Extracted data entries:
↓↓↓

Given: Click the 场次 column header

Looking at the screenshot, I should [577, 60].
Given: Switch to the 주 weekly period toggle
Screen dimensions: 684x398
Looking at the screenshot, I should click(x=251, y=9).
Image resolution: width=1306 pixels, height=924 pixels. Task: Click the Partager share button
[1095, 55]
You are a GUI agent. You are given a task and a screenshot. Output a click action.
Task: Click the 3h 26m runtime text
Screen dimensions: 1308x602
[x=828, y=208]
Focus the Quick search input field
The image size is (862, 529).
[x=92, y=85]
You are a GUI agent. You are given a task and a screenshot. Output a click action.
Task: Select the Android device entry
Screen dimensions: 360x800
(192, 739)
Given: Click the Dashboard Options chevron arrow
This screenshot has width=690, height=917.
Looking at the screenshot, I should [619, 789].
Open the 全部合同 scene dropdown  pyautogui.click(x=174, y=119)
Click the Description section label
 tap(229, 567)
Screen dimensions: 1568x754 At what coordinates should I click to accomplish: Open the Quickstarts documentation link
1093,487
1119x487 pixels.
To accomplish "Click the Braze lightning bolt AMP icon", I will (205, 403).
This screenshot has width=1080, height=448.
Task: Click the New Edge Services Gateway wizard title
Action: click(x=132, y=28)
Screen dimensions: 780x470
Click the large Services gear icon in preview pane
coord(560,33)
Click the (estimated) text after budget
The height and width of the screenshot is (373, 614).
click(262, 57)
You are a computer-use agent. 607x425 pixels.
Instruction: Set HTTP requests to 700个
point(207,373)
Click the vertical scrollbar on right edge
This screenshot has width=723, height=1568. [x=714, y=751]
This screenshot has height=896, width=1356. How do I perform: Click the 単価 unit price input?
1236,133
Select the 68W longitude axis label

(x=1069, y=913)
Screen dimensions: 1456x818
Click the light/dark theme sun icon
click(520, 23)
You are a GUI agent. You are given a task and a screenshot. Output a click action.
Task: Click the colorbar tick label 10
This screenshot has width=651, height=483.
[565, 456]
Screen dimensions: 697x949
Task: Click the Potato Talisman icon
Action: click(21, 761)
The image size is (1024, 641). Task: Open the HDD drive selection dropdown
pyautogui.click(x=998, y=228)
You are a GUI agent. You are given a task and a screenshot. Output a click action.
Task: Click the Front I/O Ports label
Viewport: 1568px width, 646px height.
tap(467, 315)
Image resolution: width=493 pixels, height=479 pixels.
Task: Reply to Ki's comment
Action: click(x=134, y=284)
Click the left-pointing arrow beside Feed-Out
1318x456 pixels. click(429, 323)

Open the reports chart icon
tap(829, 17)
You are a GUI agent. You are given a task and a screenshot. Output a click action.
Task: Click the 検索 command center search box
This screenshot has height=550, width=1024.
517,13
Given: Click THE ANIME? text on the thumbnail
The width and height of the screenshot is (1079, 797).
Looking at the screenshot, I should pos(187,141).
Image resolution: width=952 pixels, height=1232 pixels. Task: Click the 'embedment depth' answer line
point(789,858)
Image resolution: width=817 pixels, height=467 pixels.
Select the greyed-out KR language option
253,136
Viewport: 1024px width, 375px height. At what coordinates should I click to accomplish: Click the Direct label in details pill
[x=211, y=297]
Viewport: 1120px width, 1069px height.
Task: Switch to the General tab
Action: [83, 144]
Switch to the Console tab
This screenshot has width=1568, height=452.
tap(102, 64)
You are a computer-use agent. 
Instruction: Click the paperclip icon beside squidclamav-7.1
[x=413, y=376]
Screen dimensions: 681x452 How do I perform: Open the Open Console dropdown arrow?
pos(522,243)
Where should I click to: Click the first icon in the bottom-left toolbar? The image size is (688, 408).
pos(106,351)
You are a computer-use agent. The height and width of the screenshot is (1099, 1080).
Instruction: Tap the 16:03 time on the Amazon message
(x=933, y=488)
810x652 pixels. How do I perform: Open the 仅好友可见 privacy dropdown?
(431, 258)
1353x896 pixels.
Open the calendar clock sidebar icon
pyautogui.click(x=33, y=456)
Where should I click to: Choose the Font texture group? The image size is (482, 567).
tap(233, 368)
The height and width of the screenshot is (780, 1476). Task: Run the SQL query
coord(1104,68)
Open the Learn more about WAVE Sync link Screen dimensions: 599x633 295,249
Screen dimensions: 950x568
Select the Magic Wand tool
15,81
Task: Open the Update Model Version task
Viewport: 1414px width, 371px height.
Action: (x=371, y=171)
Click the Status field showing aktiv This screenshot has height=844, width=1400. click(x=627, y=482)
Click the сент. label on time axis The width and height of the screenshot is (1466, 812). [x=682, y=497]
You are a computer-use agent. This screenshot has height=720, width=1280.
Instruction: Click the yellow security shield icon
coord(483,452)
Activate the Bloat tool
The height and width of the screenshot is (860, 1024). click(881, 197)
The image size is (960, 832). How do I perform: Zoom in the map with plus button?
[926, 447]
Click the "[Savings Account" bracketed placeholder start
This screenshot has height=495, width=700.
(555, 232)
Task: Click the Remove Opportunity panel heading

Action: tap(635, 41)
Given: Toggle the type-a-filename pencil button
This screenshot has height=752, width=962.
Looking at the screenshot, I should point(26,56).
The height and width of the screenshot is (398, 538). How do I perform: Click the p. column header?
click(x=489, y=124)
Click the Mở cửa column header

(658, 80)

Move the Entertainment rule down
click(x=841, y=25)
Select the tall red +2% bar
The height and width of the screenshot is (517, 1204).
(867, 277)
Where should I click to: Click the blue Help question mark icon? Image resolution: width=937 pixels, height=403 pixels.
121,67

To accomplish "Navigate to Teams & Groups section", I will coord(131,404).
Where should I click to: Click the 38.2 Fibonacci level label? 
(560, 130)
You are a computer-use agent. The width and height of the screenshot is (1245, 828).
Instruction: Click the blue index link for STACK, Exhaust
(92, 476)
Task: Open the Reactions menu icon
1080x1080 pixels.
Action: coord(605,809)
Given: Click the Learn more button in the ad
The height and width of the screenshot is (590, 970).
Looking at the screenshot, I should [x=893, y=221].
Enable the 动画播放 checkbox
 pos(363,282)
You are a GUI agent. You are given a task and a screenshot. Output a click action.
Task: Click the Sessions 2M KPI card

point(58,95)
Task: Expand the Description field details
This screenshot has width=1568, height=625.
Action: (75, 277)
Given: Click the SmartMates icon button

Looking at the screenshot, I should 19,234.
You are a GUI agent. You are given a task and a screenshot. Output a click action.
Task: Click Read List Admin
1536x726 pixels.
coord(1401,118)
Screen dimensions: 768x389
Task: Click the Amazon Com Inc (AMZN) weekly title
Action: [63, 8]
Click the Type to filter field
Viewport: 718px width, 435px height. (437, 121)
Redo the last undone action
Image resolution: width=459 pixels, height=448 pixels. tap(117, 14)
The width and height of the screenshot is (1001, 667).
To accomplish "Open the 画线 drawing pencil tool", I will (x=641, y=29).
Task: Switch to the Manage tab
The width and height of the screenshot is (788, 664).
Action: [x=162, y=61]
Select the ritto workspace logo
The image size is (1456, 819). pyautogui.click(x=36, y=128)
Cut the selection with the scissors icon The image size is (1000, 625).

↑↑↑

Filter the data for the string "Learn" and copy every line that has it.

Open the Learn more about WAVE Sync link Screen dimensions: 599x633 295,249
Given: Click the Learn more button in the ad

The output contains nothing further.